With 140 artworks exhibited in a space measuring more than one and a half thousand square meters, British British Polish Polish: Art from Europe’s Edges in the Long ‘90s and Today is one of the most important artistic events organized by the Centre for Contemporary Art Ujazdowski Castle in 2013.

The departure point for British British Polish Polish is the extraordinary parallel flowering of contemporary art in Britain and Poland at the turn of the 1980s / 1990s, which is conventionally identified with two, much contested, ‘groups’: the Young British Artists, and the exponents of Polish Critical Art. Creating works that spoke with an arresting directness to a number of central human concerns—among them life and death, sex and violence, ethics and politics—these artists provoked considerable debate in their home countries, not least in the media, and helped transform the status of contemporary art in Britain and Poland from a specialist area of enquiry, seemingly of interest only to a small number of initiates, into a popular cultural form. Notably, these developments took place against the backdrop of two major shifts in each nation’s economic, and political, realities: in Britain, the ‘Big Bang’ sounded by the sudden deregulation of the financial markets in 1986—the year that Damien Hirst enrolled in Goldsmiths’ College—and in Poland, the end of Communism in 1989.

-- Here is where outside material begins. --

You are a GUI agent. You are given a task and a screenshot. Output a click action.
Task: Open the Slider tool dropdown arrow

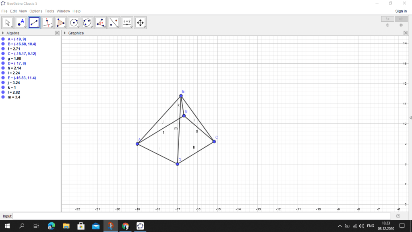point(131,27)
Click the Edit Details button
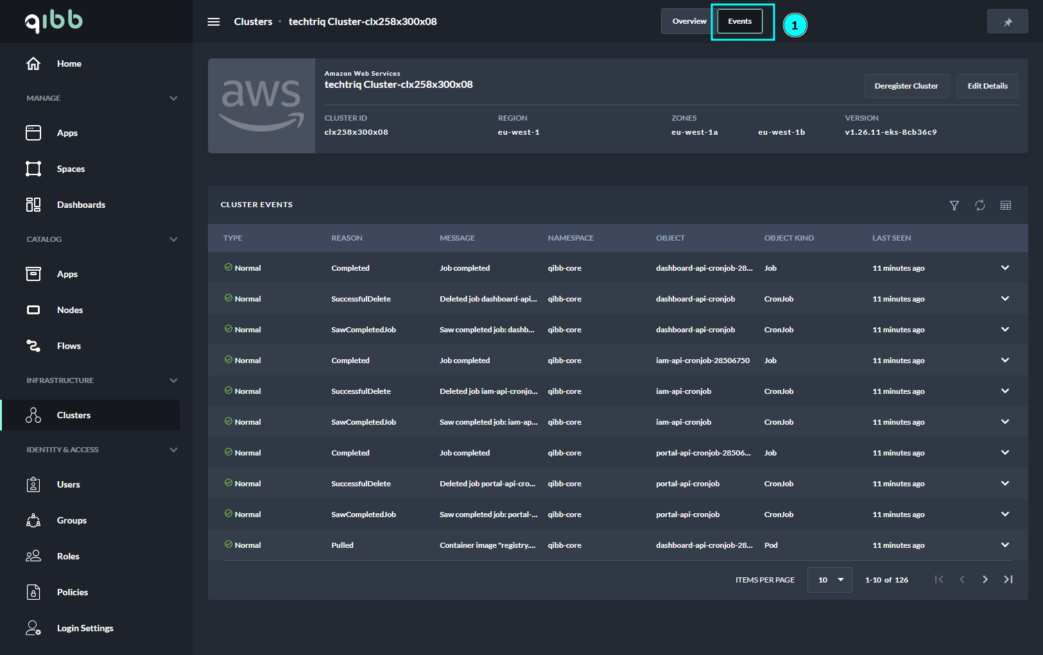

In addition to bringing together major works of British and Polish art from the ‘90s, the exhibition also showcases a new generation of artists from Britain and Poland, who have emerged in the period following the Global Financial Crisis of 2007/8, and for whom the early ‘90s are as temporally—and perhaps culturally?—distant as the early ‘70s were for the YBAs, and exponents of Polish Critical Art. The presence of this new generation of artists in the exhibition prompts a set of questions: Do today’s emergent artists relate to, or react against, or simply ignore the legacy left by their predecessors? Is this an artistic legacy, or is it something broader: a context in which the public might experience, and consume, the work of art? Are we still in the ‘long 1990s’, or do we live in new, and uncharted, times?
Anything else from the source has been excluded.